- **WHAT IS BEING ASKED**: In the forum thread about muzzleloaders, what gun does misfit say they used?
** START OF GIVEN PASSAGE **
# How many?



## Lundy (Apr 5, 2004)

How many of you, beside me, use muzzleloaders during the regular gun season instead of shotguns?


----------



## Cat Mazter (May 20, 2005)

I love my Knight MuzzleLoader & Hunt with it during Shotgun Season too, I have been doing this for over 8 years now. I forget what its like to shoot a Deer with a Shotgun. I most always Tag out with my Bow anyway, Then use a Doe Tag for Gun season. I cant hunt in the real cold weather because of my Back, But when I do its with My Bow & Knight Muzzy.
Cat Mazter-> During the Spring & Summer  
Buck Mazter-> During Hunting Season


----------



## misfit (Apr 5, 2004)

i did on occasion,when i hunted.
.50 cal. tc renegade kit gun.


----------



## bronzebackyac (Apr 19, 2005)
** END OF GIVEN PASSAGE **
** START OF ENTRIES SHOWN **
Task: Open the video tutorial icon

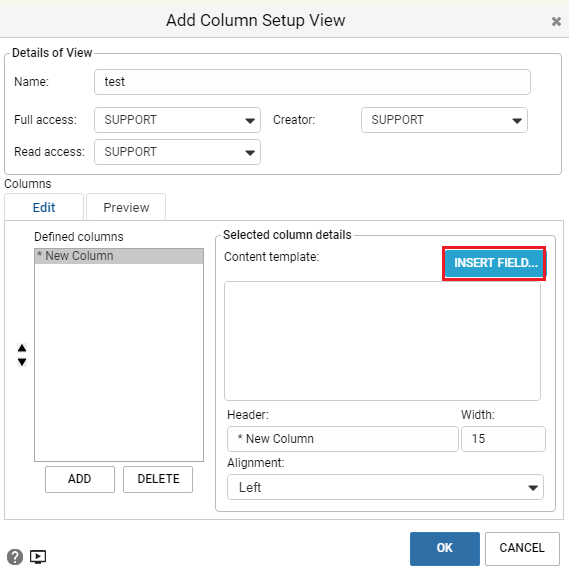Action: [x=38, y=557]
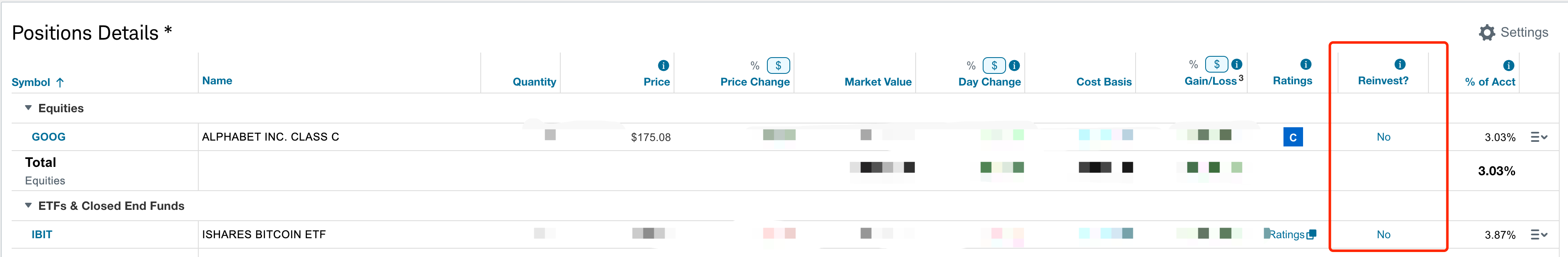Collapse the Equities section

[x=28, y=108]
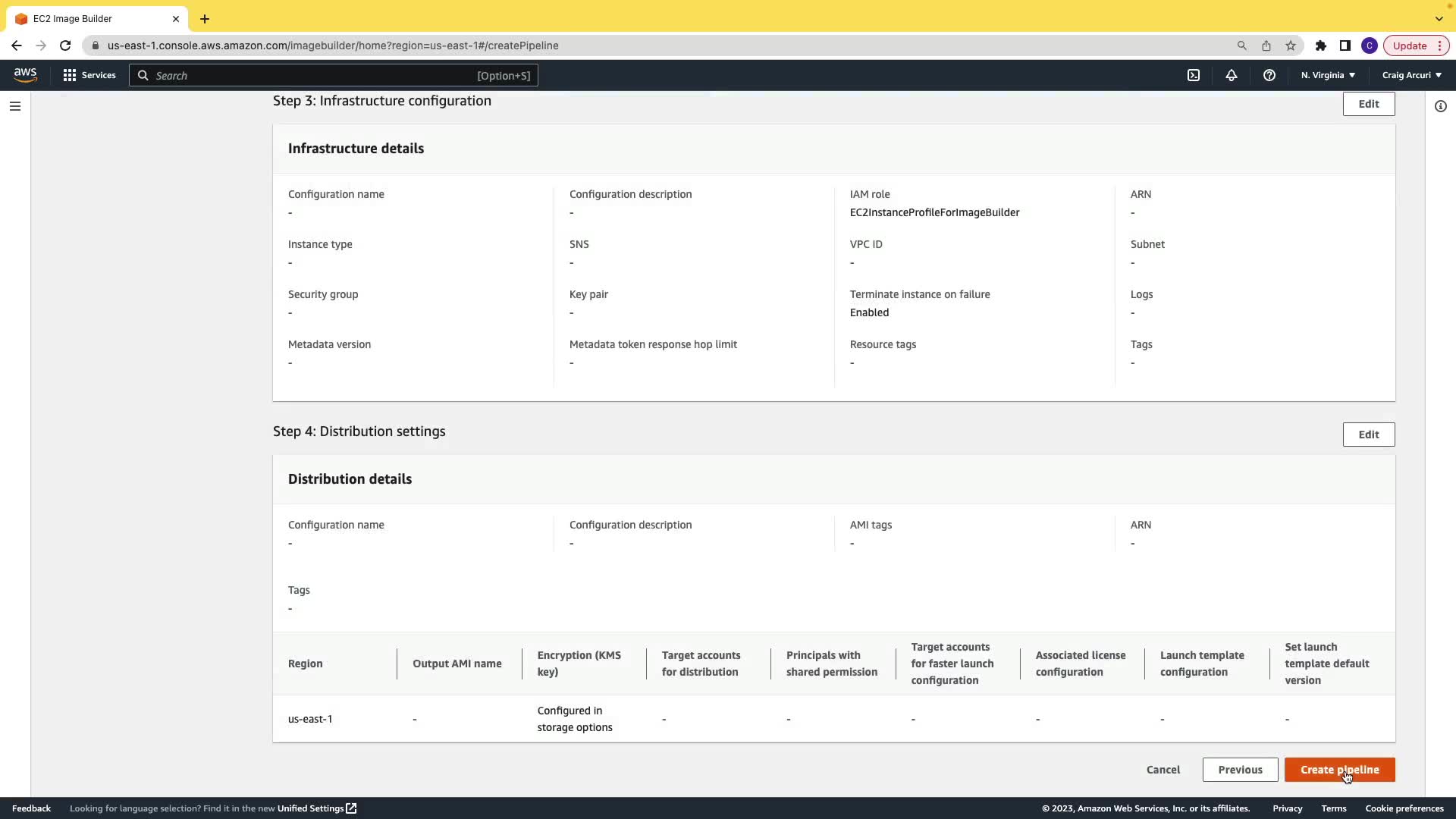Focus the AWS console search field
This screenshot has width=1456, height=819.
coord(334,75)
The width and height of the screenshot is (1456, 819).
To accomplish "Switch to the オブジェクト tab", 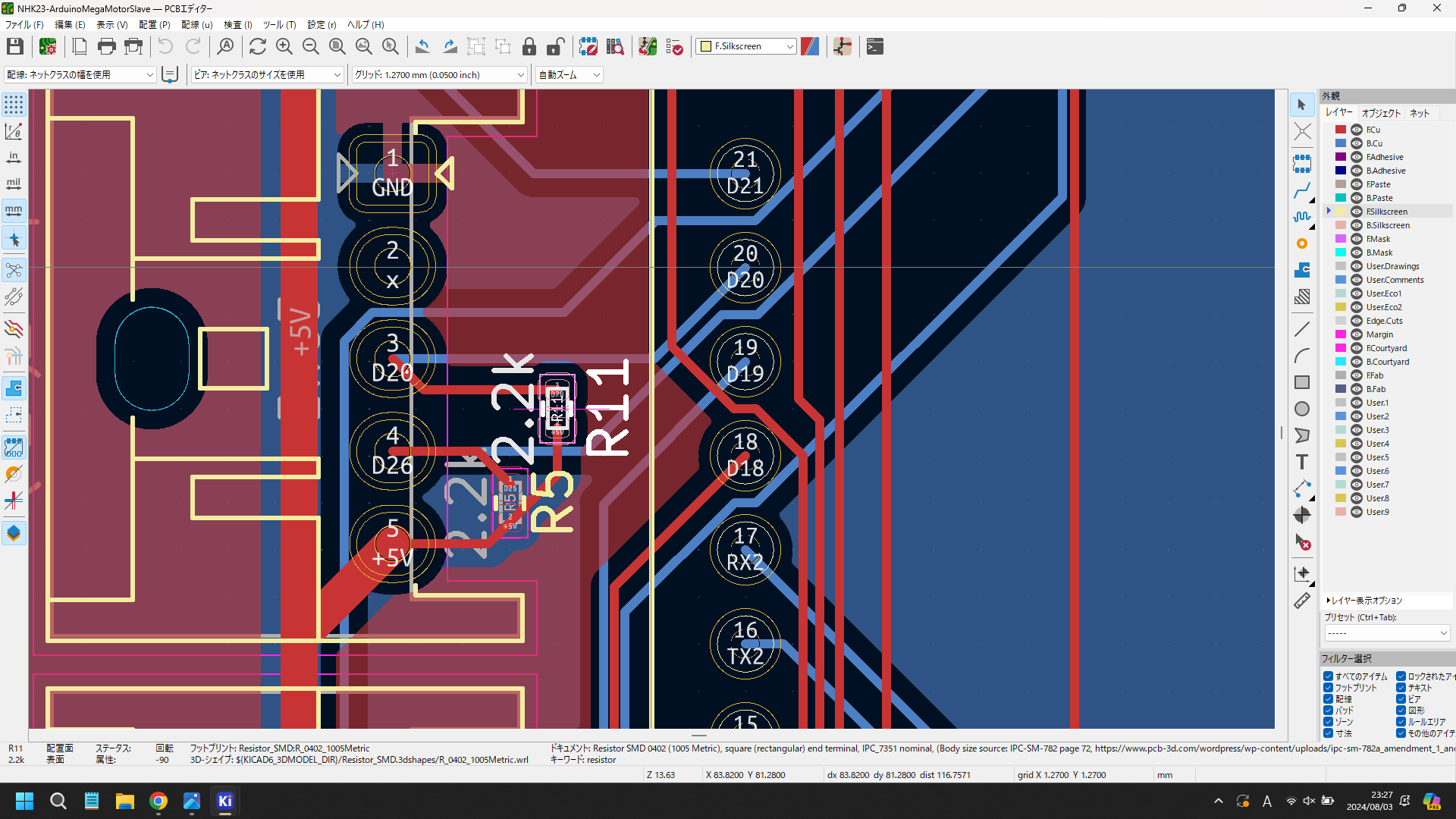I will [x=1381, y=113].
** END OF ENTRIES SHOWN **
- **FULL SOLUTION**: A .50 cal. TC Renegade kit gun.